[Data extracts]
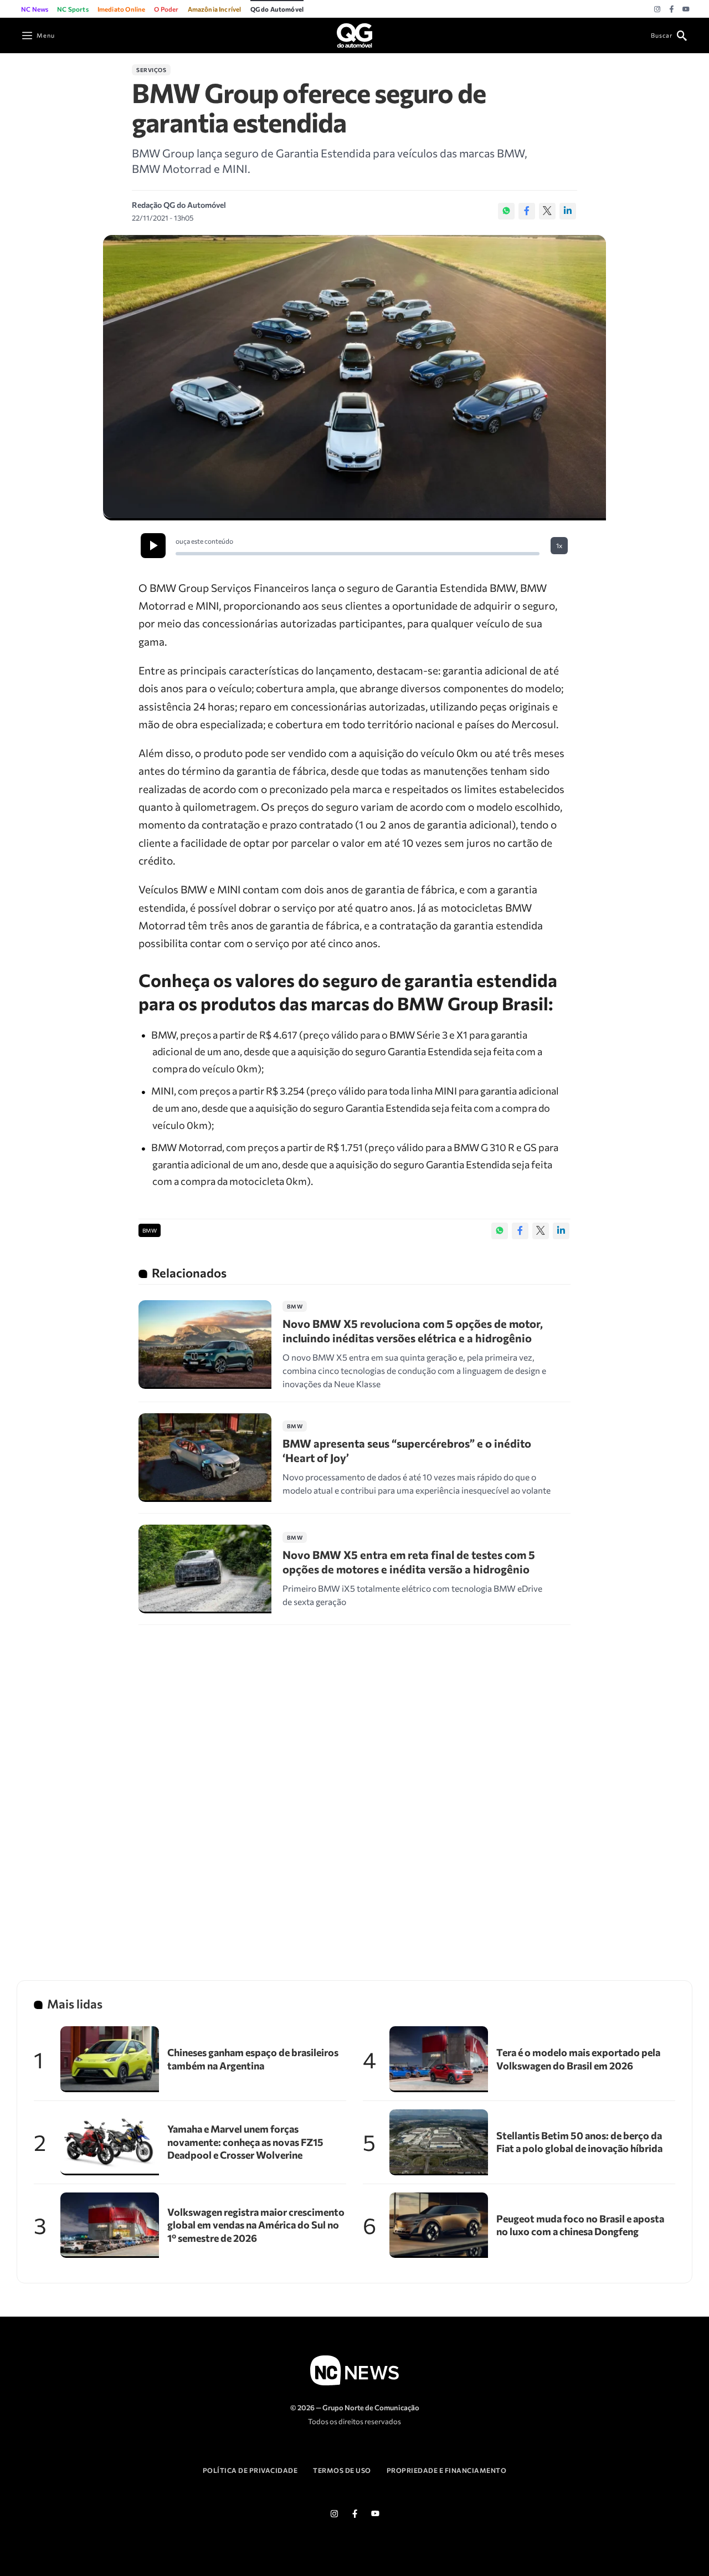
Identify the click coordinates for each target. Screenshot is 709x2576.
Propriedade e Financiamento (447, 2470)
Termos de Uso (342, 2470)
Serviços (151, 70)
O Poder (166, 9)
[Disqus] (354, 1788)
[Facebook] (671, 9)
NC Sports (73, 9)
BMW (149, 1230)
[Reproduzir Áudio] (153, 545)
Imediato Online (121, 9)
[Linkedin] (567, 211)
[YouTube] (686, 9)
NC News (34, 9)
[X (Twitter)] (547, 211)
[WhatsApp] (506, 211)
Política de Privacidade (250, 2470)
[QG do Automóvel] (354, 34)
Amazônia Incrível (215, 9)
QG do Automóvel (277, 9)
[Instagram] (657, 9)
[/Data extracts]
[Data extracts]
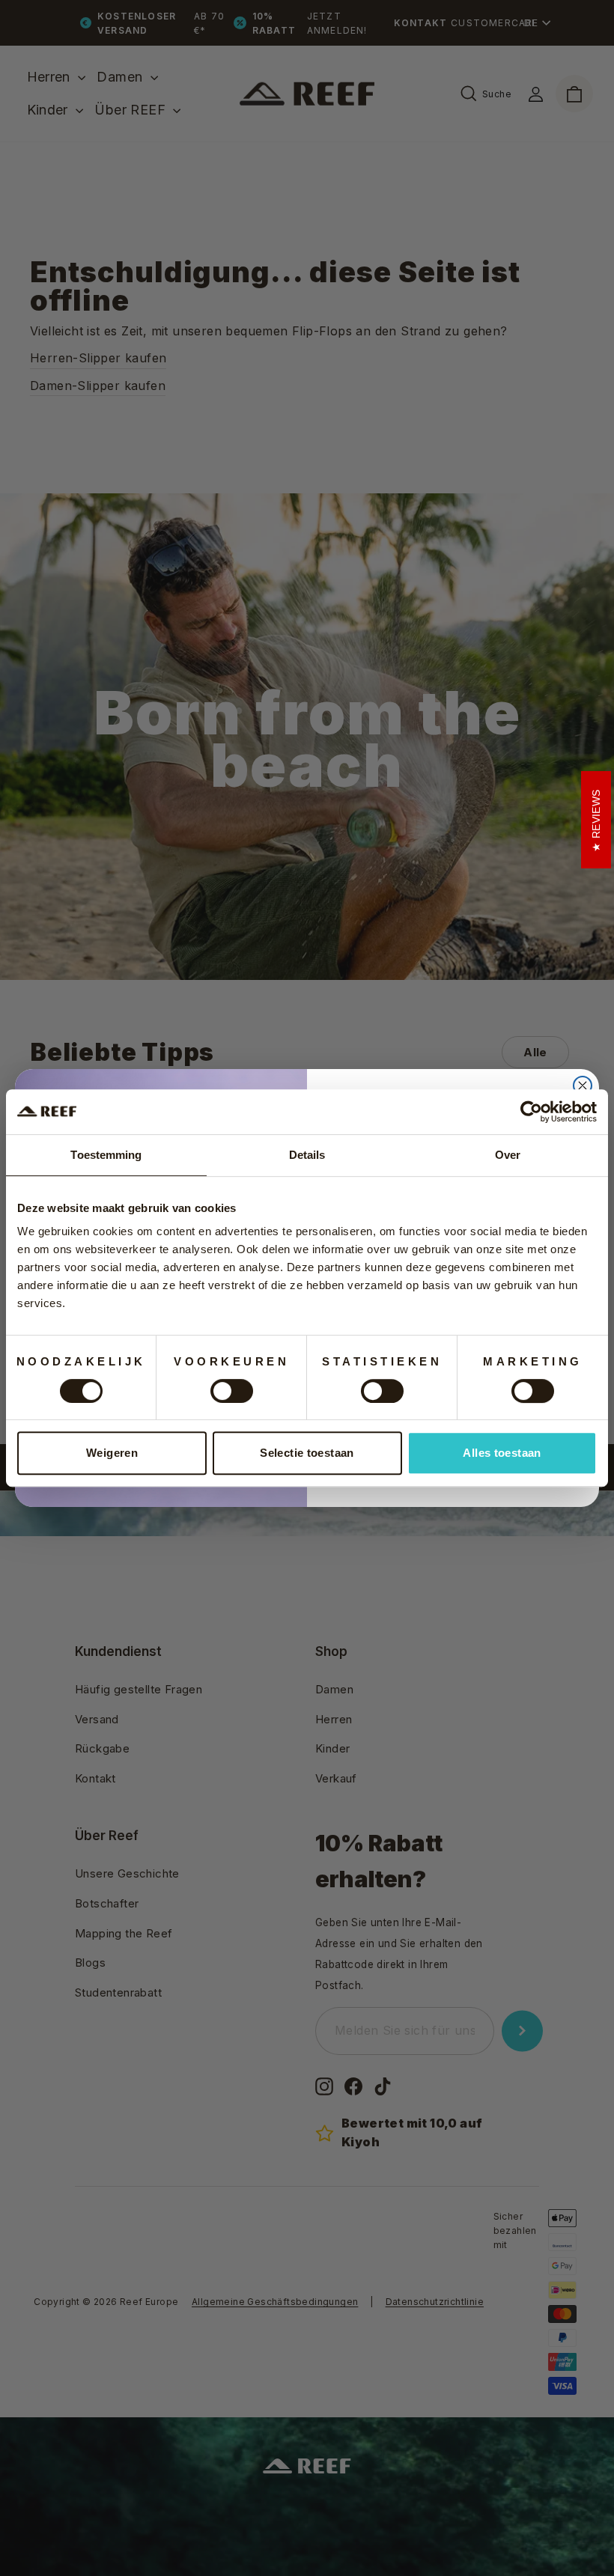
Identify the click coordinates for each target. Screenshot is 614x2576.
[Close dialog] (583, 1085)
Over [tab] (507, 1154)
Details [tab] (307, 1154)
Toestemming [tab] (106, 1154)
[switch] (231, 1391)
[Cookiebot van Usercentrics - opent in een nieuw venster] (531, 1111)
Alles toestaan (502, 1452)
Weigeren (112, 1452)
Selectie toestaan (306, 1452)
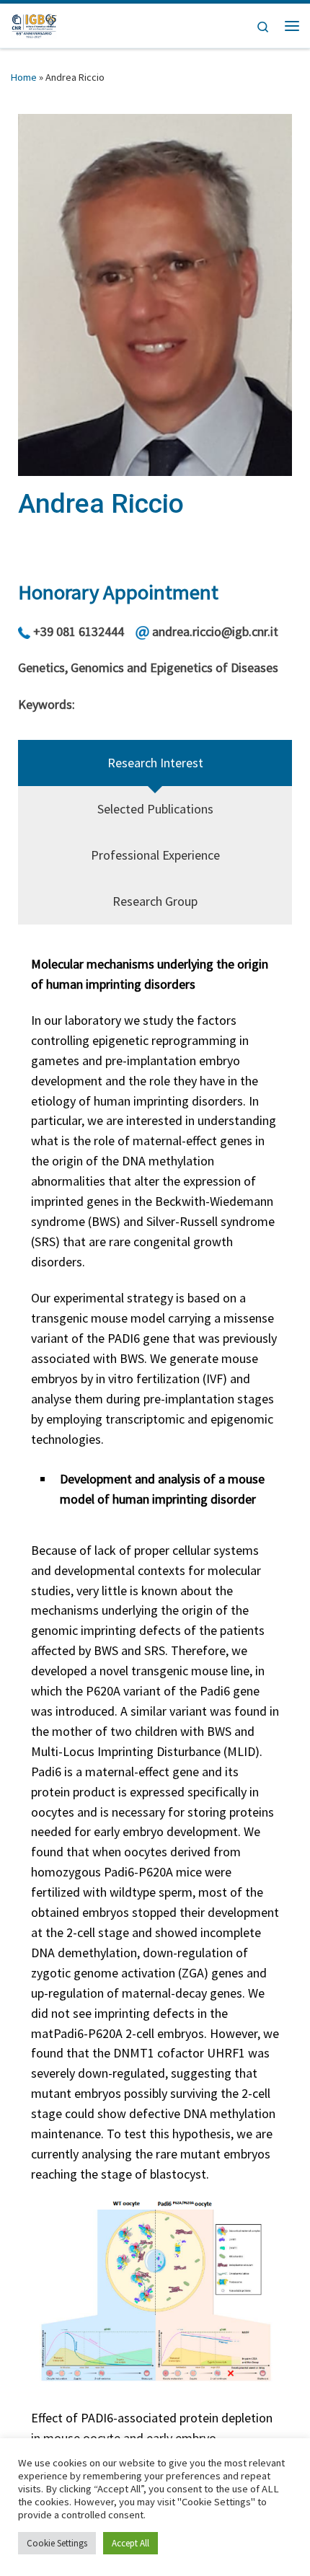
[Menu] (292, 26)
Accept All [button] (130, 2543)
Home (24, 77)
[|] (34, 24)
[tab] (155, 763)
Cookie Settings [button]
[/Data extracts]
▶ _What to produce_:
Look above for the line with "[YouTube] (686, 9)" and the line with "[Instagram] (657, 9)", and reproduce exactly those two lines plus every line between, nothing more.

▶ _Task output_:
[YouTube] (686, 9)
NC News (34, 9)
[X (Twitter)] (547, 211)
[WhatsApp] (506, 211)
Política de Privacidade (250, 2470)
[QG do Automóvel] (354, 34)
Amazônia Incrível (215, 9)
QG do Automóvel (277, 9)
[Instagram] (657, 9)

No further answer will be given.